ACTIVITY:
Copy out the data exactly, leaving the pictures behind.

******************************

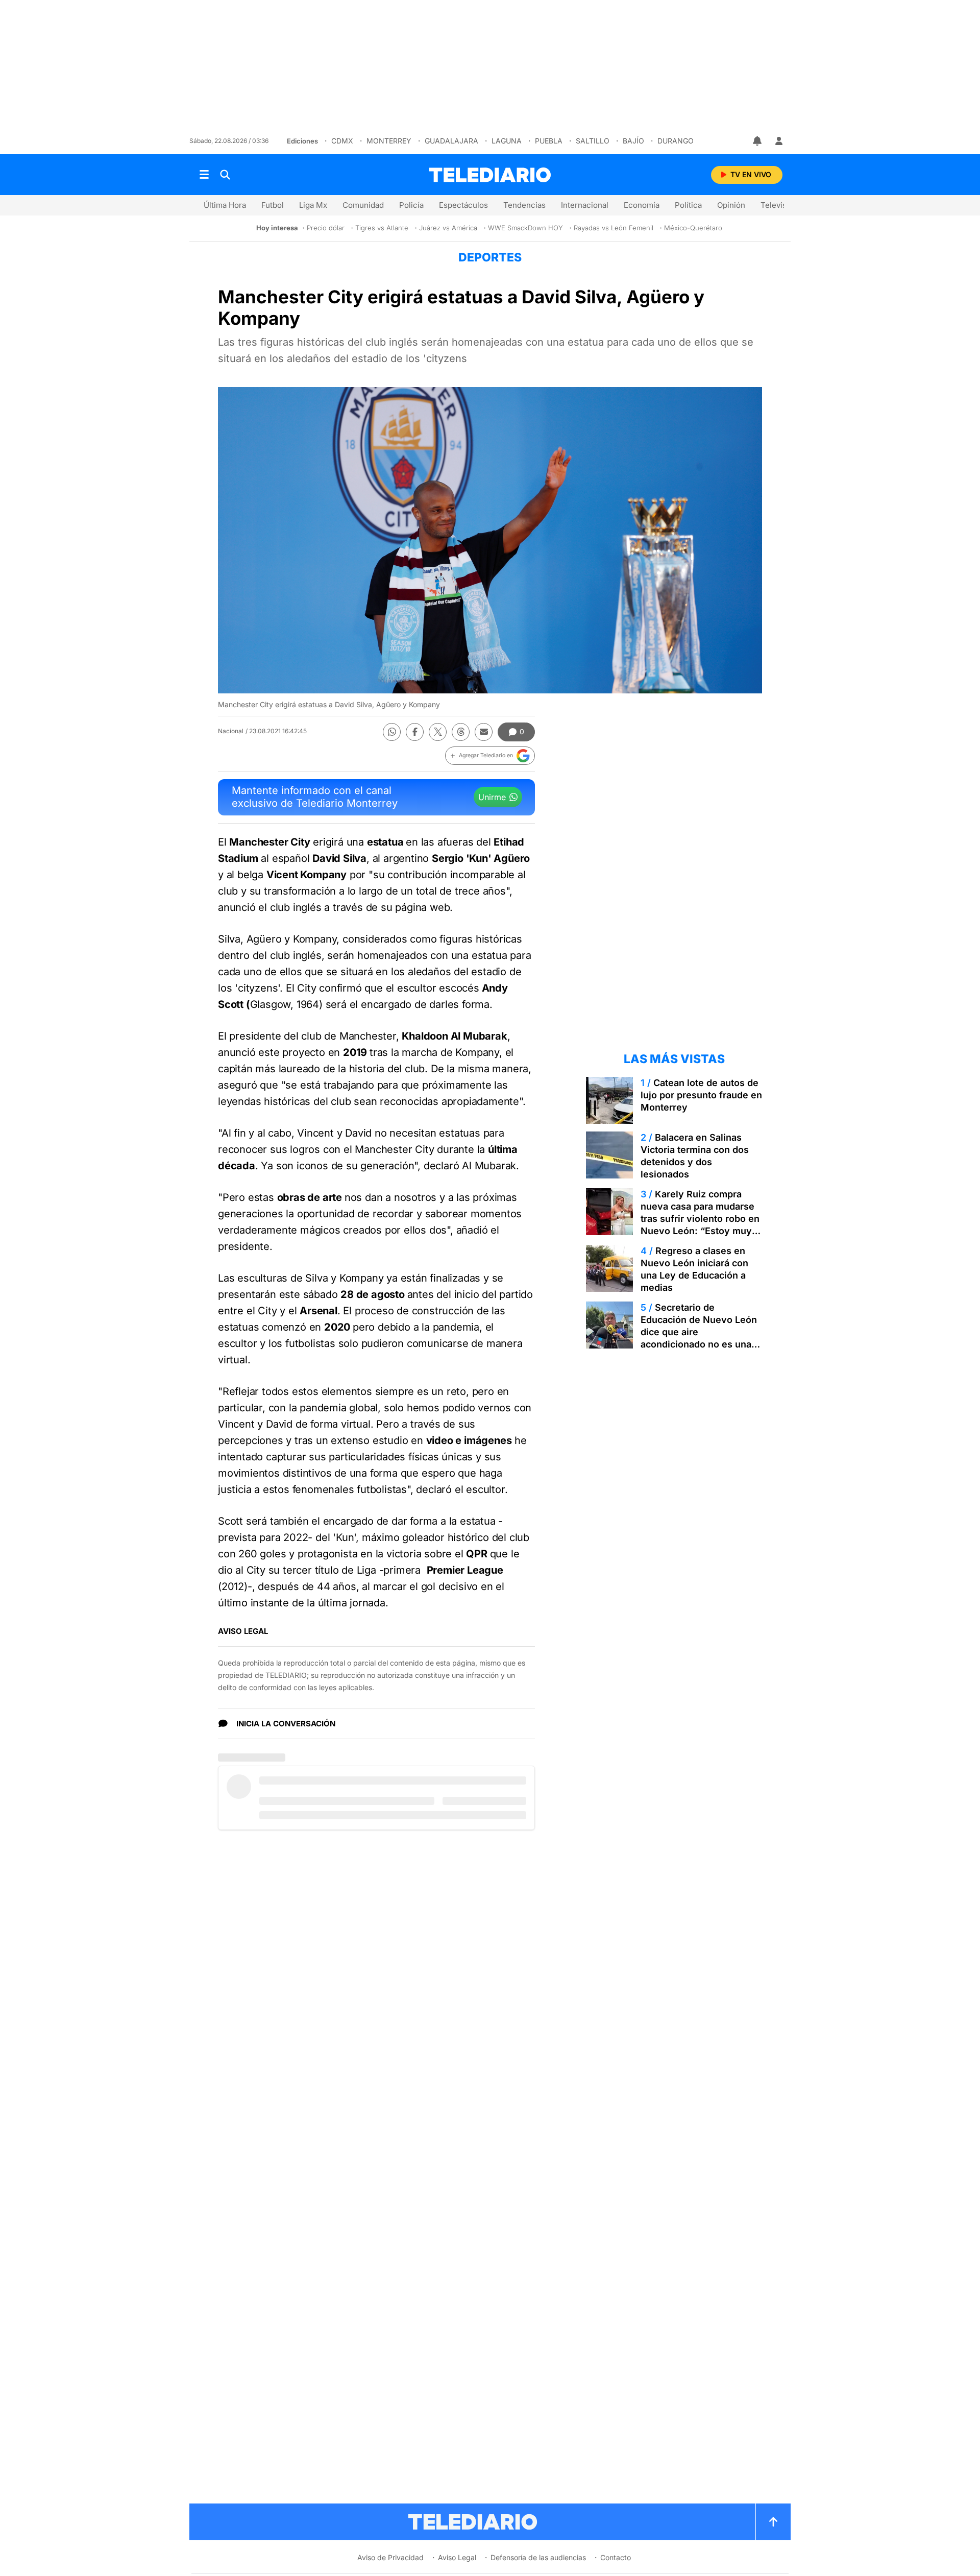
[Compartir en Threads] (461, 732)
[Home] (490, 174)
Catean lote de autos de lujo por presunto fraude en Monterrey (701, 1095)
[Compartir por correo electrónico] (484, 732)
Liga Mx (313, 205)
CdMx (342, 140)
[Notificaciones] (758, 141)
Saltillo (592, 140)
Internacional (584, 205)
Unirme (492, 797)
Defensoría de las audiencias (538, 2557)
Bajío (633, 140)
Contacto (615, 2557)
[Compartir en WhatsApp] (392, 732)
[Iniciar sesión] (778, 141)
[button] (490, 756)
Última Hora (225, 205)
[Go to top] (773, 2521)
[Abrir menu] (204, 174)
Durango (675, 140)
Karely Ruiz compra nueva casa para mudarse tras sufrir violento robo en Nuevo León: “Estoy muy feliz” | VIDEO (700, 1218)
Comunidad (363, 205)
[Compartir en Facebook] (415, 732)
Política (688, 205)
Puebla (548, 140)
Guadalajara (451, 140)
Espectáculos (463, 205)
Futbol (272, 205)
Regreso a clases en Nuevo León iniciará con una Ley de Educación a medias (694, 1269)
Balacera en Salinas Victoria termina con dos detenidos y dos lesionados (695, 1155)
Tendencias (524, 205)
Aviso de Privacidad (390, 2557)
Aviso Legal (457, 2557)
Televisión (779, 205)
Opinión (731, 205)
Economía (641, 205)
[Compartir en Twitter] (438, 732)
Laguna (507, 140)
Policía (411, 205)
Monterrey (388, 140)
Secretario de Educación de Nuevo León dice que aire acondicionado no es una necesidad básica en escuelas (699, 1338)
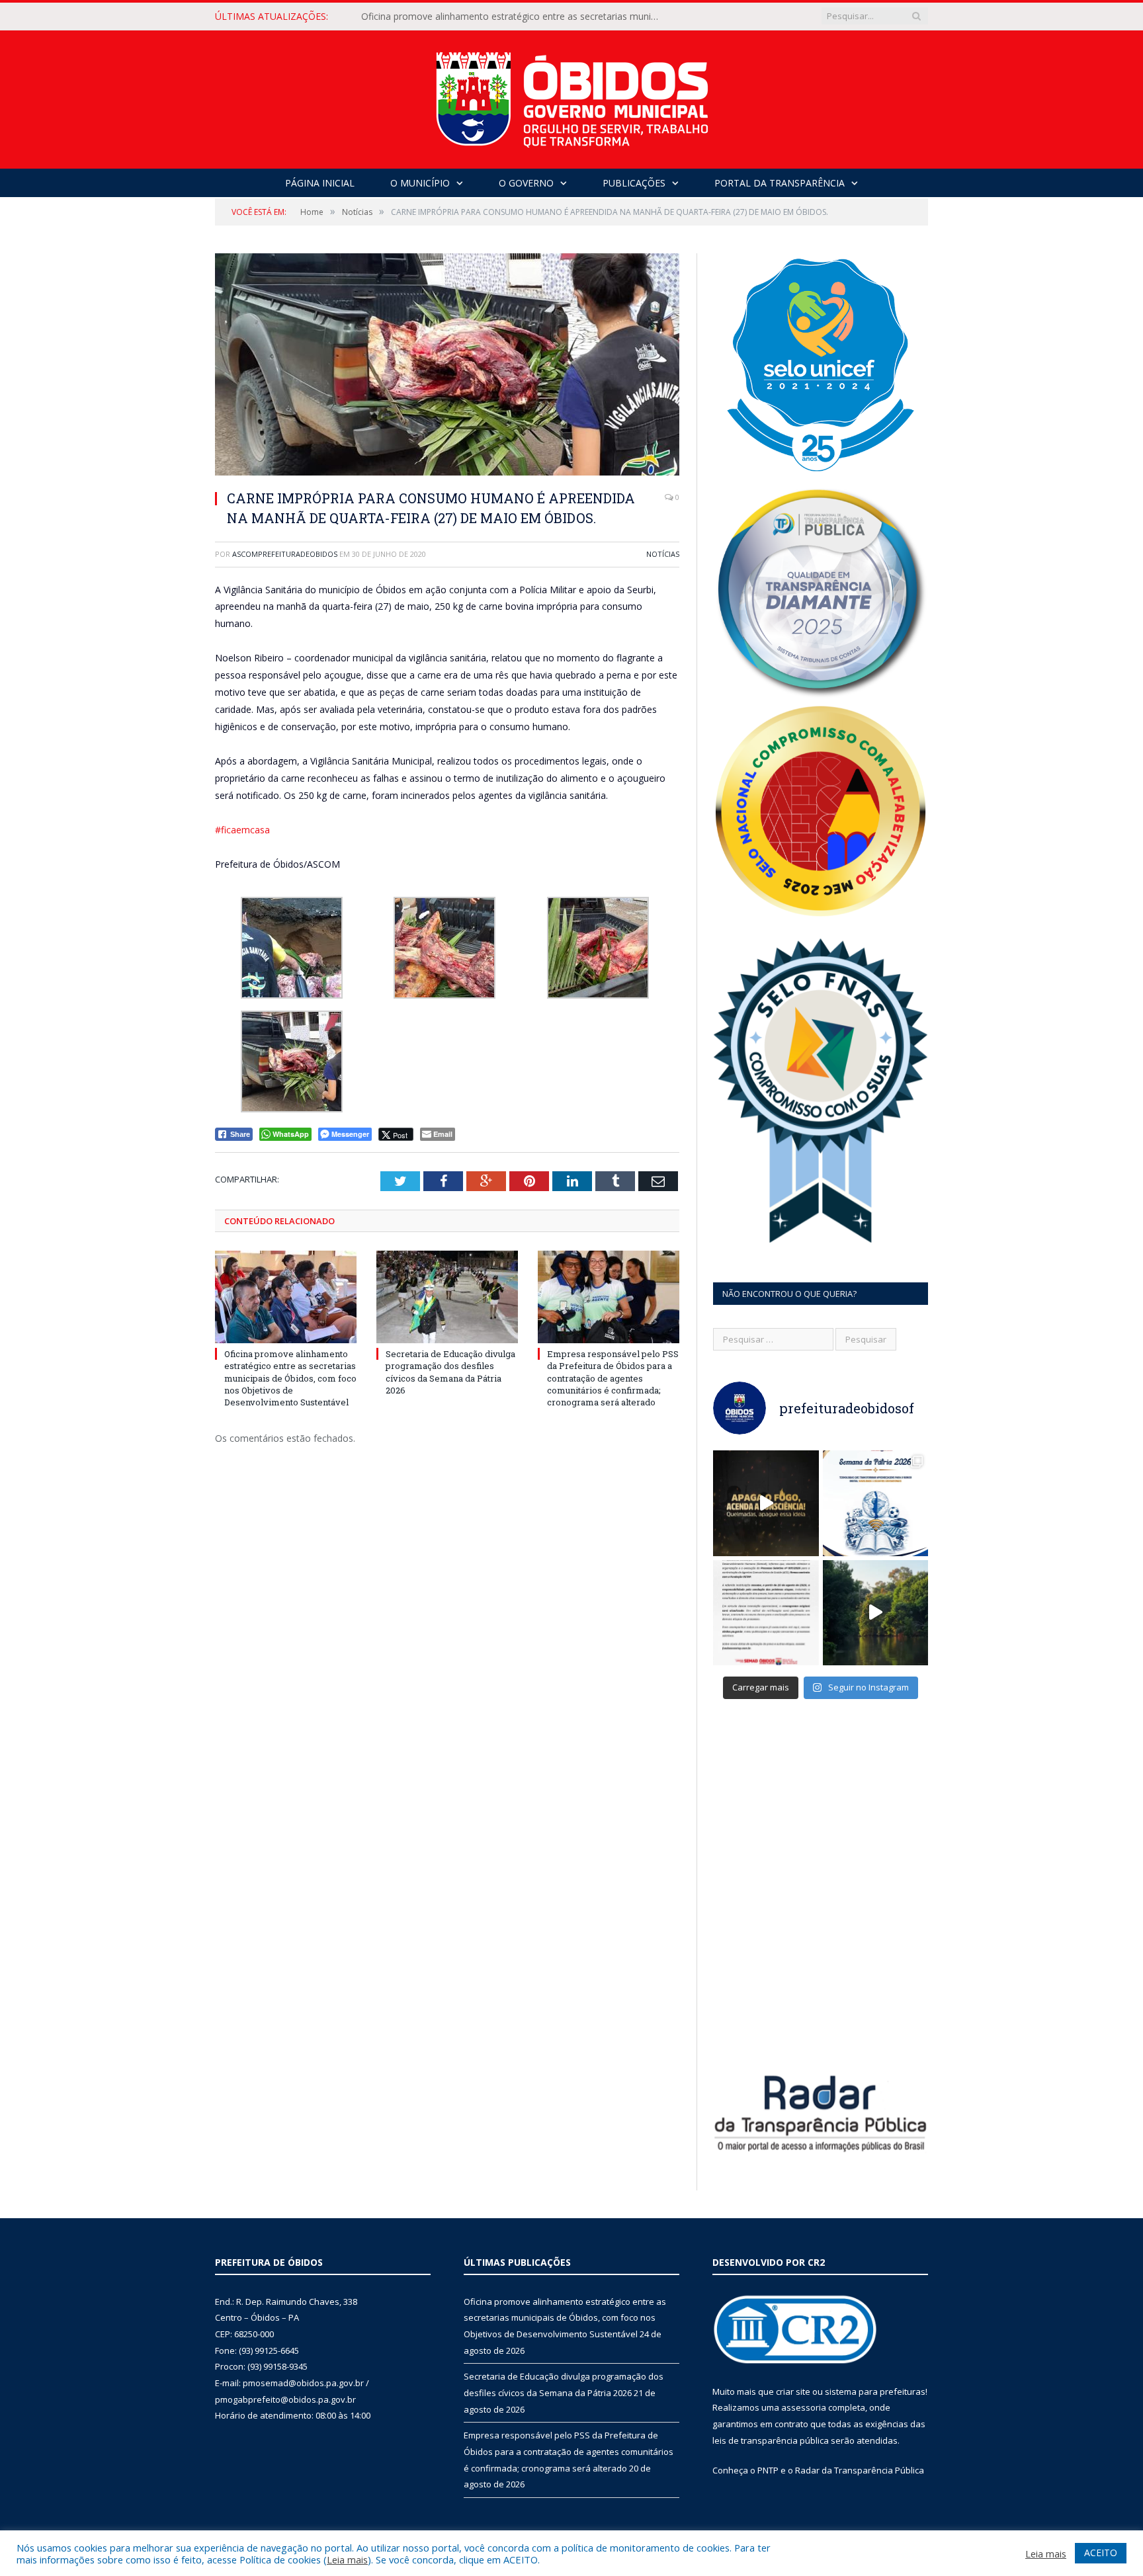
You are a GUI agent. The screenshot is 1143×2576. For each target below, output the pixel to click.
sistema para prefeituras (875, 2391)
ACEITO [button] (1100, 2552)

******************************

ANSWER BOX:
[Compartir en Threads] (461, 732)
[Home] (490, 174)
Catean lote de autos de lujo por presunto fraude en Monterrey (701, 1095)
[Compartir por correo electrónico] (484, 732)
Liga Mx (313, 205)
CdMx (342, 140)
[Notificaciones] (758, 141)
Saltillo (592, 140)
Internacional (584, 205)
Unirme (492, 797)
Defensoría de las audiencias (538, 2557)
Bajío (633, 140)
Contacto (615, 2557)
[Compartir en WhatsApp] (392, 732)
[Iniciar sesión] (778, 141)
[button] (490, 756)
Última Hora (225, 205)
[Go to top] (773, 2521)
[Abrir menu] (204, 174)
Durango (675, 140)
Karely Ruiz compra nueva casa para mudarse tras sufrir violento robo en Nuevo León: “Estoy muy feliz” | VIDEO (700, 1218)
Comunidad (363, 205)
[Compartir en Facebook] (415, 732)
Política (688, 205)
Puebla (548, 140)
Guadalajara (451, 140)
Espectáculos (463, 205)
Futbol (272, 205)
Regreso a clases en Nuevo León iniciará con una Ley de Educación a medias (694, 1269)
Balacera en Salinas Victoria termina con dos detenidos y dos lesionados (695, 1155)
Tendencias (524, 205)
Aviso de Privacidad (390, 2557)
Aviso Legal (457, 2557)
Televisión (779, 205)
Opinión (731, 205)
Economía (641, 205)
[Compartir en Twitter] (438, 732)
Laguna (507, 140)
Policía (411, 205)
Monterrey (388, 140)
Secretario de Educación de Nuevo León dice que aire acondicionado no es una necesidad básica en escuelas (699, 1338)
You are a GUI agent. The screenshot is 1143×2576. For each target below, output the pixel to click.
sistema para prefeituras (875, 2391)
ACEITO [button] (1100, 2552)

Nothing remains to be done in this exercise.